Know more God.
I’ve known since I was a child that it was good for me to stop avoiding myself and just sit down. It was the last thing I wanted to do. Sitting with myself meant that I had to feel the awful feelings inside of me.
It wasn't until about seven years ago that I had an enlightening experience in a yoga class that showed me what can happen when I sit and be with myself in silence.
We began class in a seated posture. This day we sat for longer than usual. My back got really uncomfortable and I thought "This is why I don’t like sitting in silence." I was instructed to turn my attention inward and discover what my discomfort was about.
I noticed terror in my back. I was oozing terror out of the burning feeling in my back. I was emptying my fear onto the floor. I heard my own inner child wailing, so very raw. It touched my heart and I started to cry. A warm feeling of self compassion came over me. I felt like I was being cleansed and nurtured by the divine. I felt so grateful.

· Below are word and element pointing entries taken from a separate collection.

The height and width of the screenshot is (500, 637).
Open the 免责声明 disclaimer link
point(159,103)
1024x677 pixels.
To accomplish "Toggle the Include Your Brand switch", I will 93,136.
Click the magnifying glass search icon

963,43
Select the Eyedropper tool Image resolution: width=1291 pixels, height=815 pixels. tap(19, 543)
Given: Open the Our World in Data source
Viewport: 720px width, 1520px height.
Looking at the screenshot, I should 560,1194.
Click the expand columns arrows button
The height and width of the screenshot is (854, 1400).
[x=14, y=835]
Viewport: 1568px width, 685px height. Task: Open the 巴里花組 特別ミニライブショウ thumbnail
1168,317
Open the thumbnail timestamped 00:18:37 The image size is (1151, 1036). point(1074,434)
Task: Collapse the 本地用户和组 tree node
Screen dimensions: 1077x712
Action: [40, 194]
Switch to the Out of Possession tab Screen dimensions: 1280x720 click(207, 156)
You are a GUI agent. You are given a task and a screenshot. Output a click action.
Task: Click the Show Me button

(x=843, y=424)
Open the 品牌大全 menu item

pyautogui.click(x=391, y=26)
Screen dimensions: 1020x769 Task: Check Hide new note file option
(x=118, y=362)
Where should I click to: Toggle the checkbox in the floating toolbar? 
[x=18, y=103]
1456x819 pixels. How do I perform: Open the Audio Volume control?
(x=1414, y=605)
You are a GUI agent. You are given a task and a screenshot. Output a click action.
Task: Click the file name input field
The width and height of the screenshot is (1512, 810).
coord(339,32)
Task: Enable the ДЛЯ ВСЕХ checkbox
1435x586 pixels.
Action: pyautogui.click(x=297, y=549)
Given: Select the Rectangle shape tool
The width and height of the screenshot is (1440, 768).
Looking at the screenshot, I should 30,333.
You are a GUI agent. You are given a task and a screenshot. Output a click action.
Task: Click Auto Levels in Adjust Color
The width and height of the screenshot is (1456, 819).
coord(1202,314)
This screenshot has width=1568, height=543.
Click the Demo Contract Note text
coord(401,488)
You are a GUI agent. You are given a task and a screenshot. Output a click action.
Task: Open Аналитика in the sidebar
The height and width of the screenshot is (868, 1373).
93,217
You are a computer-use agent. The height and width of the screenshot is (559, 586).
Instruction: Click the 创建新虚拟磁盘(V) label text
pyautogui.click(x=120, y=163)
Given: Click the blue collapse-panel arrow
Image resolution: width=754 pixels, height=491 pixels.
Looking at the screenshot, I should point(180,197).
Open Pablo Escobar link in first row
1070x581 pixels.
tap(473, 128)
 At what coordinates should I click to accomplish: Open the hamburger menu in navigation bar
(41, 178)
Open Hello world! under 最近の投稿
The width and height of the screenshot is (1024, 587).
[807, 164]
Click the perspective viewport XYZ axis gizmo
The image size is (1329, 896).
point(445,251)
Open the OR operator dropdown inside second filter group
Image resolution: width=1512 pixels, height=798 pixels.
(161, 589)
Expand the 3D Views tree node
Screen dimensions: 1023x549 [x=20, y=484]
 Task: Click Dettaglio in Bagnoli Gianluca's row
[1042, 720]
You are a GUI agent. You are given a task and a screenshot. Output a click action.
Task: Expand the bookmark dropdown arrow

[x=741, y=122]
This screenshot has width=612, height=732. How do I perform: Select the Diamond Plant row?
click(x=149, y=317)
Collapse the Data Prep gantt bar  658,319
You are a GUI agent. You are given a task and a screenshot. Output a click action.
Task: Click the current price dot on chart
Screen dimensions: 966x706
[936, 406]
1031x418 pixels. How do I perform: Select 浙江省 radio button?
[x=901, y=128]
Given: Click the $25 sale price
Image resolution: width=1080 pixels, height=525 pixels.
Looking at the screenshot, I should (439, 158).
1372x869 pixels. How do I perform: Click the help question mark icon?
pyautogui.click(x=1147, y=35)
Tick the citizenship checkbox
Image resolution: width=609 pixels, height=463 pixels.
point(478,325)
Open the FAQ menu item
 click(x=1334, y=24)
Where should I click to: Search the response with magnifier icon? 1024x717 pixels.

We sat there long enough for the terror to completely subside. A feeling of peace, grace and bliss, filled my insides. Bright light illuminated me and my worries started to slip away. Nothing but the moment mattered as I basked in divine glow. I thought, "This is genius, I hit the jackpot!” I understood immediately why people give up everything to sit in silence.
All of this happened in under 10 minutes.